### CHALLENGE
Copy out the records from the line with "Task: Expand the Language menu" up to and including the line with "coord(1033,26)", and add 126 to every number in the click coordinates given as answers.

### MATERIAL
▼▼▼

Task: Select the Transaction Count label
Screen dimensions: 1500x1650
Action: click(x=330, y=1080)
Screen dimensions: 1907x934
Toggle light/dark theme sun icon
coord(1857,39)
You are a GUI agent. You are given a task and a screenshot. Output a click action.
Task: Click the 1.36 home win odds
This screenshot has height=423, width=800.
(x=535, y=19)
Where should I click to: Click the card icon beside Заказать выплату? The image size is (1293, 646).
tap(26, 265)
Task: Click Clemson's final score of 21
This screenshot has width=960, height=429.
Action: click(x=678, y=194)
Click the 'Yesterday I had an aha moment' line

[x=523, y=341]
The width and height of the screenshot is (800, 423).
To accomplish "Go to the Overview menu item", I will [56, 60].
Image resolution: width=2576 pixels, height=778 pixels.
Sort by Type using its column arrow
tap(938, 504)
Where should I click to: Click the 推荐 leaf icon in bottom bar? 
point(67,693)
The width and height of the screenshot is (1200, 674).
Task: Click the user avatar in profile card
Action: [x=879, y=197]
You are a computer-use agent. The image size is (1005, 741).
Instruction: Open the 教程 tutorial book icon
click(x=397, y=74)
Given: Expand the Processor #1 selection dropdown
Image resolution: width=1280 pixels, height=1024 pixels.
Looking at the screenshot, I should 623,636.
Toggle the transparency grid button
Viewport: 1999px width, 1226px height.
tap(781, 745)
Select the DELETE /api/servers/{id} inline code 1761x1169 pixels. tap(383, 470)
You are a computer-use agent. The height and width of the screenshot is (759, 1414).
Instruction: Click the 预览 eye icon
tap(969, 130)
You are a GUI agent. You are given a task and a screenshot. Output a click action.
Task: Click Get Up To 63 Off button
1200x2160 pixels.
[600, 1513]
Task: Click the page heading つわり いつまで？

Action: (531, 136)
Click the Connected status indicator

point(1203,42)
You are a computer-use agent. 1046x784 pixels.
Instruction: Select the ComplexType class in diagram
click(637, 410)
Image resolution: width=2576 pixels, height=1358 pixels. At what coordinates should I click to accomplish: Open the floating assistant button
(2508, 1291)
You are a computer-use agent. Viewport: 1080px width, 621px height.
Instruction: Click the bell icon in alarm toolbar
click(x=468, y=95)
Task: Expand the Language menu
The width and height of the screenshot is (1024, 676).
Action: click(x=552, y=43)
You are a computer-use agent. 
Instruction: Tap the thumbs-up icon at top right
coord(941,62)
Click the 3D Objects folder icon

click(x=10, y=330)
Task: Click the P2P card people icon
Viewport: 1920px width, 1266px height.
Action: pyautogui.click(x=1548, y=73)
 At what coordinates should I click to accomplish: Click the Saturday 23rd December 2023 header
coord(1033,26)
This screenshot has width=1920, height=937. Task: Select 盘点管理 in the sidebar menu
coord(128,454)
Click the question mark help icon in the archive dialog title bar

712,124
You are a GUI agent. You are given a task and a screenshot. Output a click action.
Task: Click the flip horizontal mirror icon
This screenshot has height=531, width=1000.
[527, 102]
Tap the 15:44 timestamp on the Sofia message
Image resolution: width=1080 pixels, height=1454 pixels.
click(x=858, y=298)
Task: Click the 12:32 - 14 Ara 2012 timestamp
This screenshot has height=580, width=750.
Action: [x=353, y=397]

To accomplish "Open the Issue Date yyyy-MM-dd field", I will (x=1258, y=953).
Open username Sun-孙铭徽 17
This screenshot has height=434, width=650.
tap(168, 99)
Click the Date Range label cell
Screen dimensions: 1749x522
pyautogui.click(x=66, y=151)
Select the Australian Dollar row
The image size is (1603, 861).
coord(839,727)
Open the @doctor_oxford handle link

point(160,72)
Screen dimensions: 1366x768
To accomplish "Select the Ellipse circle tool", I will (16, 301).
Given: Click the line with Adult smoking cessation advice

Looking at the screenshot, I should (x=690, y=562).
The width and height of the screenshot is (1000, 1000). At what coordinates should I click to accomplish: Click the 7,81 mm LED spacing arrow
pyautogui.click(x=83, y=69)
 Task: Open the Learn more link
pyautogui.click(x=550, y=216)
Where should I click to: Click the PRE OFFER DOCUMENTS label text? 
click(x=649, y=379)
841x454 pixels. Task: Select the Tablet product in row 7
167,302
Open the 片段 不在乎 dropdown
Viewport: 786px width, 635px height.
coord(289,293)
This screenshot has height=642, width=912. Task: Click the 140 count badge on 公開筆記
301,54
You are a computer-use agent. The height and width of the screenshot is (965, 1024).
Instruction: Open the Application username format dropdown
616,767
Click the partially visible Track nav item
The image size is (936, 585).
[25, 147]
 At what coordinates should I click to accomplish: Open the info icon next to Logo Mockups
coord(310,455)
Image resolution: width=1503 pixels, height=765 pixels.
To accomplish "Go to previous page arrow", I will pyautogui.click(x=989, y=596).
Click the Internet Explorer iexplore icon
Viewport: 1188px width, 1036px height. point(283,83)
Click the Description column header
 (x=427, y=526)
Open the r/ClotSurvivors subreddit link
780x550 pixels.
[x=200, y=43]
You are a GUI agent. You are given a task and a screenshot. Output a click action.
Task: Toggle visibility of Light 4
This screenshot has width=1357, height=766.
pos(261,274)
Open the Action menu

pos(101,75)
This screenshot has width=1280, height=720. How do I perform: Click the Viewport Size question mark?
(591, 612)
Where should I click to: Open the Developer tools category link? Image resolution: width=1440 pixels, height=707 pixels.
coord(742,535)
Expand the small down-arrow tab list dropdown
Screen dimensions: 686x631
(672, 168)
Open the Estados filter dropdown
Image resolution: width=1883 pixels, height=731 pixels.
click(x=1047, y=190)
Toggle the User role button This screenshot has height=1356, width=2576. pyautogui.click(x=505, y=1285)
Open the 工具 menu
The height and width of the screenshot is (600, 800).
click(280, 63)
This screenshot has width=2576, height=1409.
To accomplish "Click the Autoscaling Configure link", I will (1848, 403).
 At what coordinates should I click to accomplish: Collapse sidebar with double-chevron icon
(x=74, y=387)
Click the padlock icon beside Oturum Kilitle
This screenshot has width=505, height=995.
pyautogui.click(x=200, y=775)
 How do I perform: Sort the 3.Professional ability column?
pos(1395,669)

▲▲▲

### RESULT
Task: Expand the Language menu
The width and height of the screenshot is (1024, 676).
Action: click(x=678, y=169)
You are a computer-use agent. 
Instruction: Tap the thumbs-up icon at top right
coord(1067,188)
Click the 3D Objects folder icon

click(x=136, y=456)
Task: Click the P2P card people icon
Viewport: 1920px width, 1266px height.
Action: pyautogui.click(x=1674, y=199)
 At what coordinates should I click to accomplish: Click the Saturday 23rd December 2023 header
coord(1159,152)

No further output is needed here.